Le troisième point est de nature socio-politique. Les critiques de la population sur les actions de la Minusma reposent sur les signes extérieurs de richesse de la communauté internationale, qui roule en 4×4 avec l’air conditionné. Voyant la collaboration des soldats des Nations Unies avec les politiciens locaux, se nourrit l’idée que l’argent n’est pas bien dépensé, que la corruption est persistante au Mali. Dans le même temps, de nombreux Maliens sont pauvres et ont un accès limité aux ressources, à l’emploi et à la politique. Beaucoup de maliens attendent de la MINUSMA qu’elle les aide en matière d’insécurité, et beaucoup sont déçus qu’elle ne réponde pas à leurs attentes.

Une dernière conclusion importante est sur la distance psychologique. La communication est perçue comme étant à sens unique. La MINUSMA va dans les communautés pour obtenir des informations, «l’intelligence», mais la population ne peut pas accéder aux informations de la MINUSMA. Plus il y a d’écart entre l’ONU et le peuple, moins l’ONU donne l’impression d’être au service de la population.

Comment faire les connexions

Togola et Keita font des recommandations claires pour la MINUSMA afin d’améliorer sa communication avec les Maliens sur plusieurs sujets: la durée de la mission, les responsabilités envers son mandat, la logique derrière les interventions et avec qui ils travaillent. La culture Malienne du dialogue a été reconnue comme une bonne stratégie pour la connexion de la population avec le travail de la communauté internationale. Keita a également souligné le rôle de la jeunesse. Le fait que l’âge moyen au Mali est en dessous de 20 ans est souvent oublié dans les stratégies de la communauté internationale.

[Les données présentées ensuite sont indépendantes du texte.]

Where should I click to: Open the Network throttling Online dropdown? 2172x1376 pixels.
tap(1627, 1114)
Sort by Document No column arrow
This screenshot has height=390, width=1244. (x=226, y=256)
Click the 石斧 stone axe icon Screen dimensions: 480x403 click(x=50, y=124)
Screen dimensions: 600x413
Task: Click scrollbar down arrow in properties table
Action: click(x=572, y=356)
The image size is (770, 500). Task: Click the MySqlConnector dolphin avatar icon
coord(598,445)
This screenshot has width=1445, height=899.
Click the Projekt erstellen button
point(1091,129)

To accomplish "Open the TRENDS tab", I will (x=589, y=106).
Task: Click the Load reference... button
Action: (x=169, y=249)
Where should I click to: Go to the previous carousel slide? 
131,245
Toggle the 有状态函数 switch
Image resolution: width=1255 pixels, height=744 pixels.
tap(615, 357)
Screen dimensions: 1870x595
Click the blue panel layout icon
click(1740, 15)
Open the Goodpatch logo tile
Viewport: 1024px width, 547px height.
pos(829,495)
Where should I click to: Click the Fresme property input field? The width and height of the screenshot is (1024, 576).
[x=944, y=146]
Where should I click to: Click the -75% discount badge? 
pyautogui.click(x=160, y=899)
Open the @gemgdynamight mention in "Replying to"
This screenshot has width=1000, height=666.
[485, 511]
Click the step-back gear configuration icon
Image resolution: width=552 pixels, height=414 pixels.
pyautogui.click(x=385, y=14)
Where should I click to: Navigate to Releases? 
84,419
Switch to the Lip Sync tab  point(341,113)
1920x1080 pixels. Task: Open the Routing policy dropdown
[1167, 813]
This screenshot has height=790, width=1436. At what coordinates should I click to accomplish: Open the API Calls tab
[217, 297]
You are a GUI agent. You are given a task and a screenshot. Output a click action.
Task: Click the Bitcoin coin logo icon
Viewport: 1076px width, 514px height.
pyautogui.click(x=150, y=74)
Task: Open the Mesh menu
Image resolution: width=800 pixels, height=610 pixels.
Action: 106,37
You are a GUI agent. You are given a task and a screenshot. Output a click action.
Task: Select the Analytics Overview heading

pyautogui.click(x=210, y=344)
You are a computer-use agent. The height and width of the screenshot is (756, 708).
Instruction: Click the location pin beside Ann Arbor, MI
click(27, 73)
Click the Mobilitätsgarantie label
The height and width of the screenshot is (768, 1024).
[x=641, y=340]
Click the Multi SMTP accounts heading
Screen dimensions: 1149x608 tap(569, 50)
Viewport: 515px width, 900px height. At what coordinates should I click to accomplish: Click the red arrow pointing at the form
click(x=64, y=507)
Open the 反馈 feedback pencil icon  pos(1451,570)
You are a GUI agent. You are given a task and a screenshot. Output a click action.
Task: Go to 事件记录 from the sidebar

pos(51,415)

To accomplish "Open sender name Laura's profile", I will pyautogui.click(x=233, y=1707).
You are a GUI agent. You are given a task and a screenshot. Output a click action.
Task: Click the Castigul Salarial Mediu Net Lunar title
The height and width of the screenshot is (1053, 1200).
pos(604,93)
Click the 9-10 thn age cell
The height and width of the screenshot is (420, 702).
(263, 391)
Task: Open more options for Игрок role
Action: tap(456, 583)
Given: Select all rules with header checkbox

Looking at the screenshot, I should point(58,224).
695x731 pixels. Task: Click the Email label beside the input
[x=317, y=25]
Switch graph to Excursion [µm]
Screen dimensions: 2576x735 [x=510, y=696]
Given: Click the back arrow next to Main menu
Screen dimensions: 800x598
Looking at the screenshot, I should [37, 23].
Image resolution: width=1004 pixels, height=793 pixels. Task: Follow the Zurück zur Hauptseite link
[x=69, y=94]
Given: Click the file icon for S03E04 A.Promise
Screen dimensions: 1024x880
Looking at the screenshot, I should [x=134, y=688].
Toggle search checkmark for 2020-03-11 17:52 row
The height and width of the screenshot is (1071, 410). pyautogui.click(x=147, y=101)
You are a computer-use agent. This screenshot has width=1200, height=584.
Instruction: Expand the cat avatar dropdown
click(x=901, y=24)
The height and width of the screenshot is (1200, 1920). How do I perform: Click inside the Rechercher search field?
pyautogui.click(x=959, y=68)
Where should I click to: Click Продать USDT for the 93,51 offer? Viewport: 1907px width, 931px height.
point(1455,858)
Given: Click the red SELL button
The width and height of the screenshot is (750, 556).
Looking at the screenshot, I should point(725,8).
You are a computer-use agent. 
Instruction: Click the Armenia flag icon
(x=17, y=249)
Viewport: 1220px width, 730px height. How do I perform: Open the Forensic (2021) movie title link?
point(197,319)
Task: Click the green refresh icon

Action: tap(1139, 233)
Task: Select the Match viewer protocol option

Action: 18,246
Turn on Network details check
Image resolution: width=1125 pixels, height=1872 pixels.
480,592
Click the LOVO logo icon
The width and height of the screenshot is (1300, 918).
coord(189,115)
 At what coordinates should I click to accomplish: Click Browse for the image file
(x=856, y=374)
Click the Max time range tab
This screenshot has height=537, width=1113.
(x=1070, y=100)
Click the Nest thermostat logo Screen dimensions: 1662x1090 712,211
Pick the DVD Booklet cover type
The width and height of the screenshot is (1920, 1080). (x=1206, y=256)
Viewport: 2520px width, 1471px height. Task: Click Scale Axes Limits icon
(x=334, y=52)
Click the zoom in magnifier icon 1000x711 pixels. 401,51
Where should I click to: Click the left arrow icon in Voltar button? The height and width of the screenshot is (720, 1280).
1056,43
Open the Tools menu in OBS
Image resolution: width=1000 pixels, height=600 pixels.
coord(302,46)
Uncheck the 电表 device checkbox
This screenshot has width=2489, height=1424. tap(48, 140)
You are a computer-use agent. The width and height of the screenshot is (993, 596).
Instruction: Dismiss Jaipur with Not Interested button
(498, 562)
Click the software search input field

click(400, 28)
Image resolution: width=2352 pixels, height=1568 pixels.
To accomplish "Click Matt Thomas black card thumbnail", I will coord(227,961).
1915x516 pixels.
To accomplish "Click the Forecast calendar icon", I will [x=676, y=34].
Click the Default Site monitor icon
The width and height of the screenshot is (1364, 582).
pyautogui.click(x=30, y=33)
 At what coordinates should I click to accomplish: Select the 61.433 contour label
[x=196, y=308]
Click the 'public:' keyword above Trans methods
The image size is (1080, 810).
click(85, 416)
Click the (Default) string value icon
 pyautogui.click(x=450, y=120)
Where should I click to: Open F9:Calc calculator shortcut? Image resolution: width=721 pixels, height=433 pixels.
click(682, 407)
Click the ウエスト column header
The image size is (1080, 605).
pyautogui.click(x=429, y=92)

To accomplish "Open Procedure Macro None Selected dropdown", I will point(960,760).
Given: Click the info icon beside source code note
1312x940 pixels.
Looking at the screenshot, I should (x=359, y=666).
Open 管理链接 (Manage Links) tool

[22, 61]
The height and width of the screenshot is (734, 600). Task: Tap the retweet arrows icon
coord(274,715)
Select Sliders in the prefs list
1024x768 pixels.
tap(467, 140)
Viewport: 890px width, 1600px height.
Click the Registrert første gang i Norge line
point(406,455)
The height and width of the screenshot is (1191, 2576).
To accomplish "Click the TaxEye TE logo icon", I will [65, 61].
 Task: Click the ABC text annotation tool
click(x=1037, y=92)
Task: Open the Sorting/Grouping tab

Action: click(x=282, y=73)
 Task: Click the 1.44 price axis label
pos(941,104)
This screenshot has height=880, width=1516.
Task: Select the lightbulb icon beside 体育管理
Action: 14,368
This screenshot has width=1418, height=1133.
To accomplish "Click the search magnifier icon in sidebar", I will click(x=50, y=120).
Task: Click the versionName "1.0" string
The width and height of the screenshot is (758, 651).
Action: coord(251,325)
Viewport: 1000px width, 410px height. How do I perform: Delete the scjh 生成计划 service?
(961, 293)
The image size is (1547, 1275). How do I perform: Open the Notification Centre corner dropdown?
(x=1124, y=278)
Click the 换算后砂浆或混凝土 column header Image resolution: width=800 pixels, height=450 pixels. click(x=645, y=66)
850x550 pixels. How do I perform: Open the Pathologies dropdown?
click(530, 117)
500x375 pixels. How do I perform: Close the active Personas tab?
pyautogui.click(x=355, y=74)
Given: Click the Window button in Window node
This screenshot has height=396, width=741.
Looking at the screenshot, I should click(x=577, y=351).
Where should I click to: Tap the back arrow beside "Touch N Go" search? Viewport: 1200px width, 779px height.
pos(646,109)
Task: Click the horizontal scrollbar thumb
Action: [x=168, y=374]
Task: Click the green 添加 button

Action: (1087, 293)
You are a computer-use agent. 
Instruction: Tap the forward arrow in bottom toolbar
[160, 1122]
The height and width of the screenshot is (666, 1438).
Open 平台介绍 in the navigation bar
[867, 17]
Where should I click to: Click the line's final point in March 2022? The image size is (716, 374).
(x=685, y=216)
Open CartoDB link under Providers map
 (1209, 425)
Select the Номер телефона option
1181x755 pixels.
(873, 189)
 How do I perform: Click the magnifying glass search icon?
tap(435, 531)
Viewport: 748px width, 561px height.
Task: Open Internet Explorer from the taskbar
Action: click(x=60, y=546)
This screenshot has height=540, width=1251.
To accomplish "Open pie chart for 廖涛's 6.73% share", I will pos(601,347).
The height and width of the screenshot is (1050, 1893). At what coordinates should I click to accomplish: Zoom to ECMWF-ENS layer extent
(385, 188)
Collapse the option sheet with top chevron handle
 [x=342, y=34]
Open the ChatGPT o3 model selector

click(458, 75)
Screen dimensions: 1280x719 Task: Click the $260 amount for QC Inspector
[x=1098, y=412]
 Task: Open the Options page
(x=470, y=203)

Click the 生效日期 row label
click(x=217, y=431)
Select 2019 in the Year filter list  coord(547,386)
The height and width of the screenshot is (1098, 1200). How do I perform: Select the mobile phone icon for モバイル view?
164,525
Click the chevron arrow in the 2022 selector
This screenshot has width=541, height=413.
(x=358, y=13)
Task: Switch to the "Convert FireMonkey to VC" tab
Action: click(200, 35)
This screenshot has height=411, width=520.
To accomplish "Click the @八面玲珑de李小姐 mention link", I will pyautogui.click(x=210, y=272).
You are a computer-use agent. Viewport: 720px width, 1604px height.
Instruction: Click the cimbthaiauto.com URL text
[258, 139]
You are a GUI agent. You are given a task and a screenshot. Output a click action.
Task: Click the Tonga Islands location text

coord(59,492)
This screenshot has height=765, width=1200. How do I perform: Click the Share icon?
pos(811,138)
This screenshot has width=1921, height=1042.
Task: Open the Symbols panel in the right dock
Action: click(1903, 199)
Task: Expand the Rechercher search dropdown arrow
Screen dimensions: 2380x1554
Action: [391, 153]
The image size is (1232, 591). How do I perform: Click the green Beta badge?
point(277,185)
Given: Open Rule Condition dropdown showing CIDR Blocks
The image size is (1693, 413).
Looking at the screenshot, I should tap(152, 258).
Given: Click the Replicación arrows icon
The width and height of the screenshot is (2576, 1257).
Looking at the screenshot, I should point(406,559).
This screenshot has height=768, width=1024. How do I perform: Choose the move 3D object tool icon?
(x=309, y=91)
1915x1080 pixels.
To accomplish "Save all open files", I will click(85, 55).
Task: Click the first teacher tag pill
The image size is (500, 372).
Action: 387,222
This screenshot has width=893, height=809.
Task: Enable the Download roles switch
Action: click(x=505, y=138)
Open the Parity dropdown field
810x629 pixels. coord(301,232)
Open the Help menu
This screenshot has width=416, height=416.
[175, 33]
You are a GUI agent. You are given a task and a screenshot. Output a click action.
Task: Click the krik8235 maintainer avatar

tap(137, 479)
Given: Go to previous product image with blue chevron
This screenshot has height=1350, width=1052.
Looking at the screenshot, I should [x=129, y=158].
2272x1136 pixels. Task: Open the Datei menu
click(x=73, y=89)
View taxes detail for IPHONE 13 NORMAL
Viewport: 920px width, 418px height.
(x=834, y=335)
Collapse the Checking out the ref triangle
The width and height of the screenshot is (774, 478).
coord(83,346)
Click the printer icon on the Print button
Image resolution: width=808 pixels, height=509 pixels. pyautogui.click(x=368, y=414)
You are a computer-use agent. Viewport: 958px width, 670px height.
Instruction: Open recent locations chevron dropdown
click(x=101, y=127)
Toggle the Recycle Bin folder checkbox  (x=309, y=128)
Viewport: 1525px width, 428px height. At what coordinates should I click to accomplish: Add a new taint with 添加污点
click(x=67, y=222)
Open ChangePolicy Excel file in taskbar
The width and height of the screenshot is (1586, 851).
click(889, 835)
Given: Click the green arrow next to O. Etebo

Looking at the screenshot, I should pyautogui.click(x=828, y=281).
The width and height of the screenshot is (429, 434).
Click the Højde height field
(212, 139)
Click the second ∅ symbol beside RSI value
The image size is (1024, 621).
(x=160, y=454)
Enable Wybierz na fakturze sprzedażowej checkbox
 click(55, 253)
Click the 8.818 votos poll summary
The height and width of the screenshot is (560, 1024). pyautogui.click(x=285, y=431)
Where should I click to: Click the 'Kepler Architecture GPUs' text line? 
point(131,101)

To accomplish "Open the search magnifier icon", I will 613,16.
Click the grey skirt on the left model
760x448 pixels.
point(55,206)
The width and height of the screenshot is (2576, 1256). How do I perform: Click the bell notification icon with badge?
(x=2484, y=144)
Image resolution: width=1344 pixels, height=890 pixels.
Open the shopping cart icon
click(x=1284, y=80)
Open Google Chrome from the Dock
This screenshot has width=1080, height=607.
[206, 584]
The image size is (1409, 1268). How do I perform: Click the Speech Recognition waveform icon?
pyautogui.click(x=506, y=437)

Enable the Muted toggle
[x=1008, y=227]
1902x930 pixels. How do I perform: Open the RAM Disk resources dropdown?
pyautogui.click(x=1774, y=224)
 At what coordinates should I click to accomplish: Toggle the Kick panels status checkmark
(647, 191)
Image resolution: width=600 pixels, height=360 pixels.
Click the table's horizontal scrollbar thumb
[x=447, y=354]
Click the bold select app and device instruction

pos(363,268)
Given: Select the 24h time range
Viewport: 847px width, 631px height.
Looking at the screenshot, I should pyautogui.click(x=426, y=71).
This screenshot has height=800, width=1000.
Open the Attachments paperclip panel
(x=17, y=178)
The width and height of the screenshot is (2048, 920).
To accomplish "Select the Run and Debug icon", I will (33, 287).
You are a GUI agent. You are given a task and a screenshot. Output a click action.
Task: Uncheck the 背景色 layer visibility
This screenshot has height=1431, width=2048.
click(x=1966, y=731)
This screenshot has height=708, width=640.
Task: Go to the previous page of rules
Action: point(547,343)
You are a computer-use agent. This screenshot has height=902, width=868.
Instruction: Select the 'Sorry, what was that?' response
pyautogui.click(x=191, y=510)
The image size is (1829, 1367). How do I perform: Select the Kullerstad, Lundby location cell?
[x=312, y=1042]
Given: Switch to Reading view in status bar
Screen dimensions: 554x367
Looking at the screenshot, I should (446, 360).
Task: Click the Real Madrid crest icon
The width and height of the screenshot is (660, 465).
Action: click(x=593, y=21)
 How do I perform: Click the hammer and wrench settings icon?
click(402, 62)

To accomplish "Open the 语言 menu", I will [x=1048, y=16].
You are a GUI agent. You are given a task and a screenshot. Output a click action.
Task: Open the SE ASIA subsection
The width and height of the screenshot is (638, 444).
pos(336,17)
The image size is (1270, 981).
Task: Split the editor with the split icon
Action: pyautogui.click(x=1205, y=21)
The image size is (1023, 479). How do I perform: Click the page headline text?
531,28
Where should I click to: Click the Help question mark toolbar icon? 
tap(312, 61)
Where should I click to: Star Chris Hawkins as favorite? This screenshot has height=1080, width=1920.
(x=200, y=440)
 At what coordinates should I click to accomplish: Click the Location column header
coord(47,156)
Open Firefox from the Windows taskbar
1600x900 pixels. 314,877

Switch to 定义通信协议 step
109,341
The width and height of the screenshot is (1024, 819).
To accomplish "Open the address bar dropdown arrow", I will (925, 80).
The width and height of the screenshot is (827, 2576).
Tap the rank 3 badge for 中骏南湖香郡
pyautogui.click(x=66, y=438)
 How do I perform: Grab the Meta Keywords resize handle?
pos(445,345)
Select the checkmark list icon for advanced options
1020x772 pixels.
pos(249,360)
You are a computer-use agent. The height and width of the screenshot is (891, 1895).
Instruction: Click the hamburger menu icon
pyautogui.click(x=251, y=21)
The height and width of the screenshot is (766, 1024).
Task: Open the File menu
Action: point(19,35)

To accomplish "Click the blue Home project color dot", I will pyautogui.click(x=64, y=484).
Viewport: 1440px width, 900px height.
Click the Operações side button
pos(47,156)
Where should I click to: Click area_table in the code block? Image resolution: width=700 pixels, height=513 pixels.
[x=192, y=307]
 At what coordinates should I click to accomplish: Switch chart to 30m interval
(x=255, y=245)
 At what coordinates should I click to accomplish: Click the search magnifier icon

Mais la connection va plus loin que les télécommunications. Les connections physiques doivent être tissées entre les différentes communautés et ils soulignent que les villes doivent être reliées par des routes afin de permettre l’accès aux marchés et réduire le fossé physique entre les personnes. Les zones reculées du nord en particulier bénéficieraient grandement d’un réseau routier plus direct avec le reste du Mali. Cela créera de grandes opportunités pour les populations.